Gli spermatozoi non sono in grado di riparare i danni al Dna causati dall’esposizione dannosa alle radiazioni, e li trasmettono quindi ai figli nonostante i tentativi delle cellule uovo materne di rimettere insieme i frammenti di Dna danneggiato.

Lo ha scoperto uno studio dell’Università tedesca di Colonia condotto sul verme Caenorhabditis elegans, il più utilizzato dai genetisti, e pubblicato sulla rivista Nature.

La ricerca mostra che meccanismi simili potrebbero essere in atto anche negli esseri umani, aumentando il rischio di autismo e schizofrenia, ma indica anche possibili bersagli terapeutici per nuovi trattamenti dei danni da radiazioni.

I ricercatori guidati da Björn Schumacher hanno scoperto che gli spermatozoi maturi, a differenza delle cellule uovo, non possiedono i meccanismi necessari alla riparazione dei danni dovuti alle radiazioni.

Quando la cellula uovo viene fecondata da spermatozoi danneggiati, cerca di rimediare riassemblando i frammenti in modo causale, ma finisce per provocare profonde alterazioni della struttura dei cromosomi paterni e la prole risulta quindi affetta da gravi problemi dello sviluppo.
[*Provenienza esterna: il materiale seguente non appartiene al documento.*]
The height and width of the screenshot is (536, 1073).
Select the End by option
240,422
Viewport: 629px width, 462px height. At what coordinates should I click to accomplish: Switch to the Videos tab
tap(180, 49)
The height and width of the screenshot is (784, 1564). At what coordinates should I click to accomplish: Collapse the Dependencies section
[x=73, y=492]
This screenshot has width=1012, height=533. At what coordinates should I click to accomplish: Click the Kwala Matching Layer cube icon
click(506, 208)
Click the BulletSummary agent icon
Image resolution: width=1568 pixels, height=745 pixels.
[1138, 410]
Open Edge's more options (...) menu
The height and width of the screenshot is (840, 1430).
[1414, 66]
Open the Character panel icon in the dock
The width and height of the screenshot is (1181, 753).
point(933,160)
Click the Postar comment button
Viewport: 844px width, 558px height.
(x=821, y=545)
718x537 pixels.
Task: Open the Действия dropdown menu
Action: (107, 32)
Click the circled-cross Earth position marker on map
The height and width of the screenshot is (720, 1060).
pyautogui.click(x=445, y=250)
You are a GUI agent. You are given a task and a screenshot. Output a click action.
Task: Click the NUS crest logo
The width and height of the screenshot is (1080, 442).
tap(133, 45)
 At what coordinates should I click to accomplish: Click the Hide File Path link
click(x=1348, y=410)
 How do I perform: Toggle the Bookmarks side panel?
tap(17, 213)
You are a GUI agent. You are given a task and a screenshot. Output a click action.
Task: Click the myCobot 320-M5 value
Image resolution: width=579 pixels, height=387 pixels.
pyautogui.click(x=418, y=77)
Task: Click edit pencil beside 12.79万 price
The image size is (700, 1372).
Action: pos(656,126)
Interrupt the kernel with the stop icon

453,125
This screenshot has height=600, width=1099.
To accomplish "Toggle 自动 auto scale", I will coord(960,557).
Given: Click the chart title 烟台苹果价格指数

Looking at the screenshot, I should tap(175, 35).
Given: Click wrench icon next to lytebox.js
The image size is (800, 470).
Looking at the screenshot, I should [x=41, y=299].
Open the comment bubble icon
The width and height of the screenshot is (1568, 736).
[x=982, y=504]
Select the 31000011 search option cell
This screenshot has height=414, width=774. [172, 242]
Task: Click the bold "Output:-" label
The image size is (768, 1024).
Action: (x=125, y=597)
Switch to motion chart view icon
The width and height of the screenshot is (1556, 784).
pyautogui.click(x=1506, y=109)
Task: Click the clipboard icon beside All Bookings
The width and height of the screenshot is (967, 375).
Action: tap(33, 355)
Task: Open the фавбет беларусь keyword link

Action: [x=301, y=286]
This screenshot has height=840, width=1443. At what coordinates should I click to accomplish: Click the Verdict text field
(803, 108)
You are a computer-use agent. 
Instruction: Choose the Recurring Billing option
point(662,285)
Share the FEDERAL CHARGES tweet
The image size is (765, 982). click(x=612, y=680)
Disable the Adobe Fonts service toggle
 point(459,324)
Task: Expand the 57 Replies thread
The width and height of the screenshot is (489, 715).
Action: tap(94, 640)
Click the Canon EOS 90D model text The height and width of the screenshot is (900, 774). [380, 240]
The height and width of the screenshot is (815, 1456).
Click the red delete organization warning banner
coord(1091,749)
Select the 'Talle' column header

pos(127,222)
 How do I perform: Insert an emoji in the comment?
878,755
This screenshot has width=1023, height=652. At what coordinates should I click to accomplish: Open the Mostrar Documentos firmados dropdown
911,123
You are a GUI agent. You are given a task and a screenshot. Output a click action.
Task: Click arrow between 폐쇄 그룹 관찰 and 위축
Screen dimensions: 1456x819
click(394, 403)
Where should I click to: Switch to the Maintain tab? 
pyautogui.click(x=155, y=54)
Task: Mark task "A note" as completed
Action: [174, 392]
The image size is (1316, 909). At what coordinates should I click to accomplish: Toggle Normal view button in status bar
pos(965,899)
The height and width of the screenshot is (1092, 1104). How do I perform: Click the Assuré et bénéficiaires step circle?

Infatti, una volta trasmesso, il Dna non può più essere riparato: questo perché le proteine che potrebbero sistemare il danno non riescono ad accedere al Dna a causa degli istoni, altre proteine che normalmente impacchettano il Dna nelle cellule e lo schermano da qualsiasi tentativo di riparazione. Gli autori dello studio hanno infatti verificato che, rimuovendo gli istoni, il danno ereditato per via paterna viene completamente eliminato.

Anche negli esseri umani gli spermatozoi hanno bisogno di essere protetti dalle radiazioni: “Danni simili possono essere inflitti durante la radioterapia o la chemioterapia”, dice Schumacher, “e il rischio resta alto per i due mesi successivi, il tempo entro il quale gli spermatozoi vecchi vengono sostituiti da quelli nuovi”.